## About this task
Skip the pictures and return every entry exactly as written.

::: Provided records

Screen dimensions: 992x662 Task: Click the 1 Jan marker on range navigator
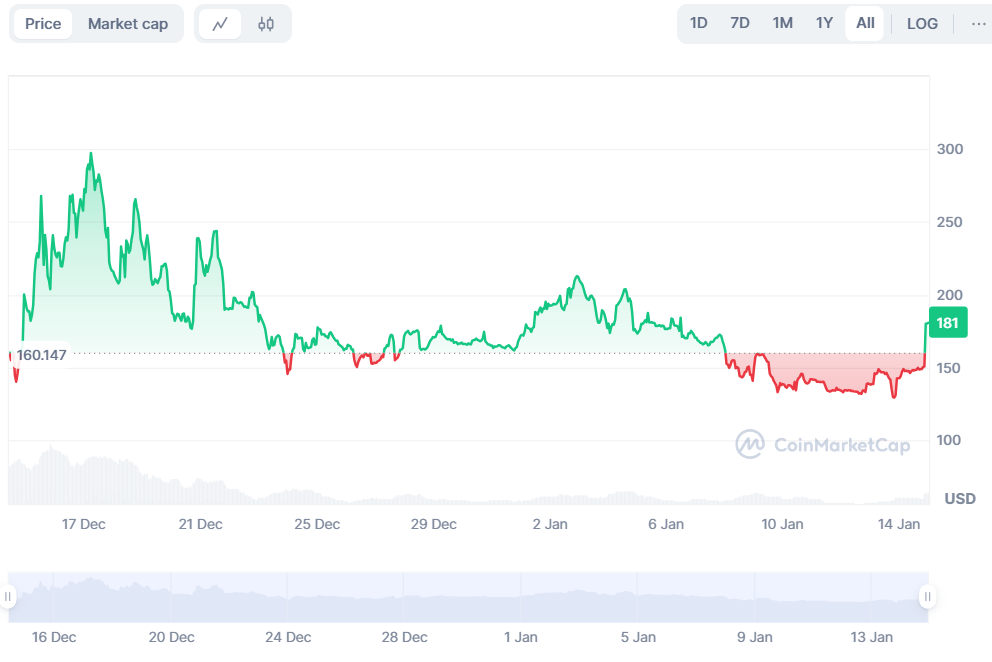[x=520, y=637]
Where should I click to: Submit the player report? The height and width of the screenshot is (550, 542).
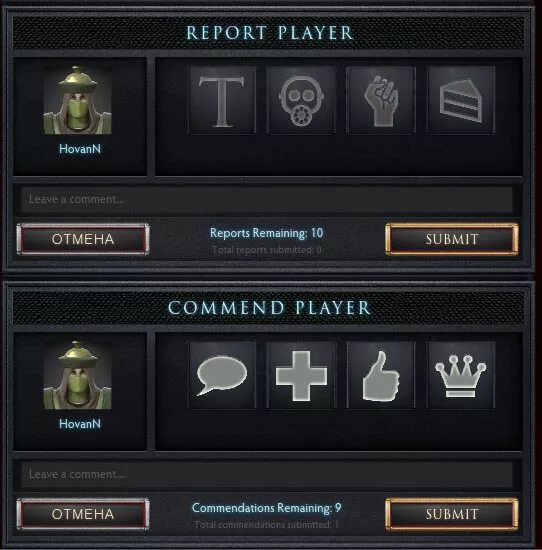pyautogui.click(x=452, y=239)
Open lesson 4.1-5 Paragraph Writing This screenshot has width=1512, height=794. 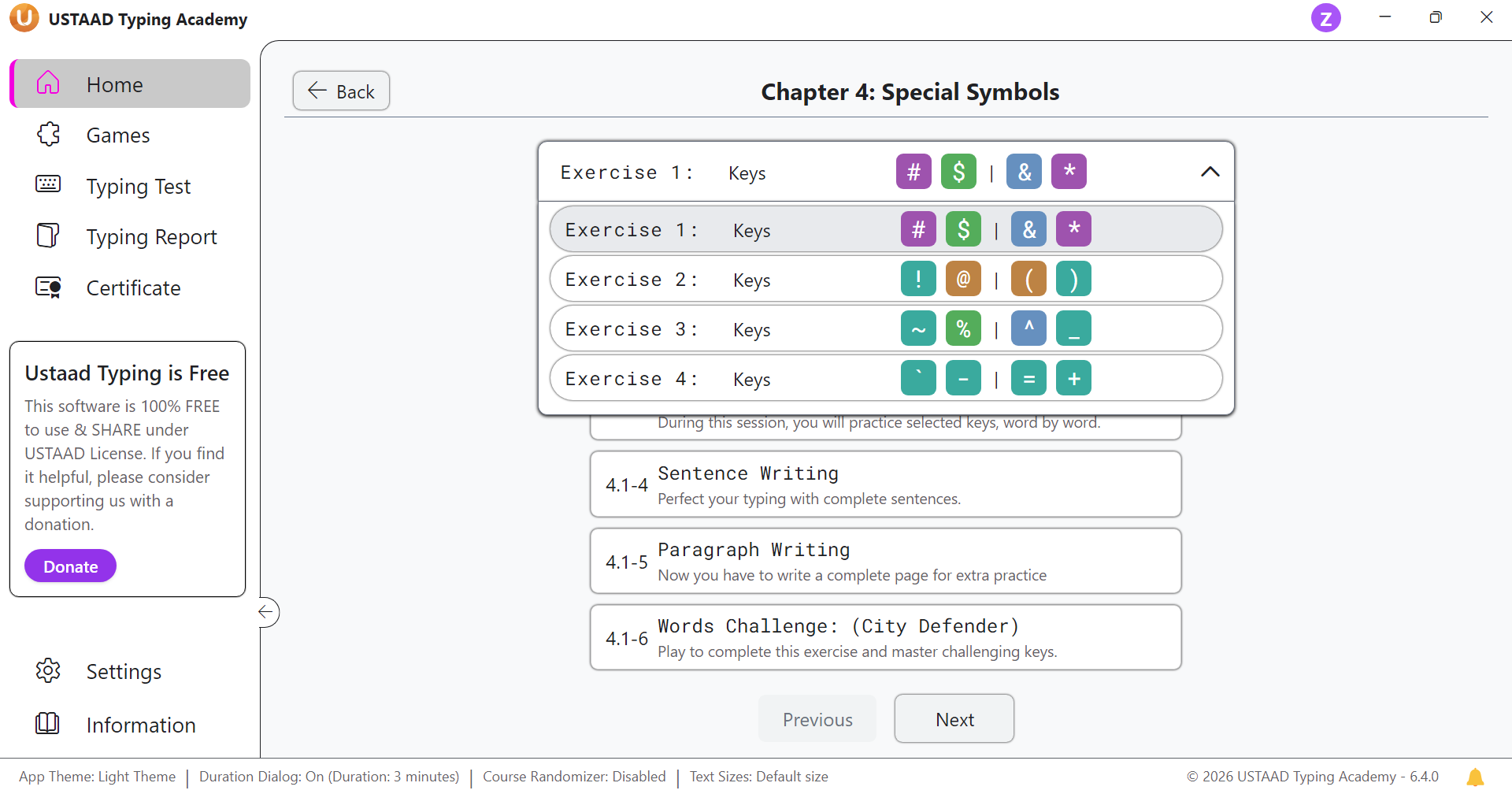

::::::

## Written answer
Screen dimensions: 992x662 Task: Click the 1 Jan marker on range navigator
[x=520, y=637]
Where should I click to: Submit the player report? The height and width of the screenshot is (550, 542).
pyautogui.click(x=452, y=239)
Open lesson 4.1-5 Paragraph Writing This screenshot has width=1512, height=794. 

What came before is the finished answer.